-- WORK REQUEST --
Whenever the string "will" turns up in a line of the data below, copy that line.

•••••

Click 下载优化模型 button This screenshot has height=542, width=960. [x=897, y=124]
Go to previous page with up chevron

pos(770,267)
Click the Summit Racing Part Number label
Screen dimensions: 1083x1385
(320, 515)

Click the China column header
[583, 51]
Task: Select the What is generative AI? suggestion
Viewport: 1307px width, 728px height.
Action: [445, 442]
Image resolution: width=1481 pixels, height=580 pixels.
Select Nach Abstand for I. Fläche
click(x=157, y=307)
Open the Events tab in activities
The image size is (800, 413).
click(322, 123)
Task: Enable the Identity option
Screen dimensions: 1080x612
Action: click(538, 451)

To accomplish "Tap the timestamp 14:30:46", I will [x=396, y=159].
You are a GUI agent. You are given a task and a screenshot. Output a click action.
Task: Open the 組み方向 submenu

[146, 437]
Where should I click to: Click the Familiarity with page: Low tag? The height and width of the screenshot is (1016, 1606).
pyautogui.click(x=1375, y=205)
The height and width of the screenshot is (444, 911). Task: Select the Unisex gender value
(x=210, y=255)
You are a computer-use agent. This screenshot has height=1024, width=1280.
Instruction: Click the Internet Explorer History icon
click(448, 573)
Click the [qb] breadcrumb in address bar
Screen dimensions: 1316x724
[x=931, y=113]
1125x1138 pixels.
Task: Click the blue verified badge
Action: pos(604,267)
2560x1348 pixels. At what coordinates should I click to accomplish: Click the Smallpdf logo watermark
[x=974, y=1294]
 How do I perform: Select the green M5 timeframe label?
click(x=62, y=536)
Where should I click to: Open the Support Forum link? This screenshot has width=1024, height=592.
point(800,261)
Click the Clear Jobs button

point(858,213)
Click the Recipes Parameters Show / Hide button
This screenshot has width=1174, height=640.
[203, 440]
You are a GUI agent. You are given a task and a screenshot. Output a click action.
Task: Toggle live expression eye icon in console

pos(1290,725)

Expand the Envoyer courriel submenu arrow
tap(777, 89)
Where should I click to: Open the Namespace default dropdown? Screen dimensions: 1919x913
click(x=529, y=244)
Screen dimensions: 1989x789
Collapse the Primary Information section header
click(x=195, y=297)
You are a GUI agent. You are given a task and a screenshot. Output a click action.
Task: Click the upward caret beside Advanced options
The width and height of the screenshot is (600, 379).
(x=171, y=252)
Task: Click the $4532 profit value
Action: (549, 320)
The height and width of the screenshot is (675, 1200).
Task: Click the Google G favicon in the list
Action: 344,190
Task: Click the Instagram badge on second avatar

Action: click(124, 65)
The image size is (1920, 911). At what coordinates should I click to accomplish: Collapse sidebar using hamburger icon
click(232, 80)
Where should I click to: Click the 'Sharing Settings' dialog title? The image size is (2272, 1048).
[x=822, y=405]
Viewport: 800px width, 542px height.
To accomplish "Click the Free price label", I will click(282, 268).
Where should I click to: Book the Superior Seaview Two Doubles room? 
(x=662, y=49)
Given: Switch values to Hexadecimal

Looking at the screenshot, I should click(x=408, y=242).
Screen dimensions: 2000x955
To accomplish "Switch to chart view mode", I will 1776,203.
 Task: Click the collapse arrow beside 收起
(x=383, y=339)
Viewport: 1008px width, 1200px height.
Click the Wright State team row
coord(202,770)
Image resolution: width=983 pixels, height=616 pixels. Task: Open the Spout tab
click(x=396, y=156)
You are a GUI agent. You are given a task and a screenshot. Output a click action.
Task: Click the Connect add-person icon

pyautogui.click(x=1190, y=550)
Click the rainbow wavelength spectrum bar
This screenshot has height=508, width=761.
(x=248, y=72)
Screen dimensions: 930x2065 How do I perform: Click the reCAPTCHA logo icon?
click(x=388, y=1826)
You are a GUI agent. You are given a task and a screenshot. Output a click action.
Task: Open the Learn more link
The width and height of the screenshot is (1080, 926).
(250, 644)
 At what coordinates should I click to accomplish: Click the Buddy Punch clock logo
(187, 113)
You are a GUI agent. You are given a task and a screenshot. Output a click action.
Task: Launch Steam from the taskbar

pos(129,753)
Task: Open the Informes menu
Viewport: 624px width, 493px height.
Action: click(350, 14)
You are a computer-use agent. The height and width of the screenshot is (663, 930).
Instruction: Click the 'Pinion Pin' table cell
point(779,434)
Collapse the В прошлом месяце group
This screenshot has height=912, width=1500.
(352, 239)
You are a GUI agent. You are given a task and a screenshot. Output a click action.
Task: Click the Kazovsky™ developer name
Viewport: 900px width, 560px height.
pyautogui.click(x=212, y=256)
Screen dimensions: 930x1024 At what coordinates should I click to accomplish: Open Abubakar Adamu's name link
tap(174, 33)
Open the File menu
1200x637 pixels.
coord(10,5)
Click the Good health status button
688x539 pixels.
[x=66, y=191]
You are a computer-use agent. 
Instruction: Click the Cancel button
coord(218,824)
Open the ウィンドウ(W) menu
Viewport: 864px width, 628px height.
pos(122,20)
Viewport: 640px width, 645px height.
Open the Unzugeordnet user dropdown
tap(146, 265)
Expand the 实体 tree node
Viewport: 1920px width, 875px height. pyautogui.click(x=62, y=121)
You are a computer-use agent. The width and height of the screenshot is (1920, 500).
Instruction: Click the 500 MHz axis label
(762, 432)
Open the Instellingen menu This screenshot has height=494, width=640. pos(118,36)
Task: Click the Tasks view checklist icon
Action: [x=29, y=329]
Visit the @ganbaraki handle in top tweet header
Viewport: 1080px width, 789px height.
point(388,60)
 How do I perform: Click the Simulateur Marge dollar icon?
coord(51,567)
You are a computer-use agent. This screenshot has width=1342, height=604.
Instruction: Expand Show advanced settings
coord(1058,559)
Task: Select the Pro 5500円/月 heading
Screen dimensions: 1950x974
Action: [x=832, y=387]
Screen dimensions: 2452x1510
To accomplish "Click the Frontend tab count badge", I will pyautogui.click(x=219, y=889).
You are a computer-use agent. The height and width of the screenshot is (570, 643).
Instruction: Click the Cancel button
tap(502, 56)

•••••

-- YOUR RESPONSE --
To accomplish "Tap the timestamp 14:30:46", I will [x=396, y=159].
To accomplish "Click the Free price label", I will click(282, 268).
To accomplish "Switch to chart view mode", I will 1776,203.
To accomplish "Click the Frontend tab count badge", I will pyautogui.click(x=219, y=889).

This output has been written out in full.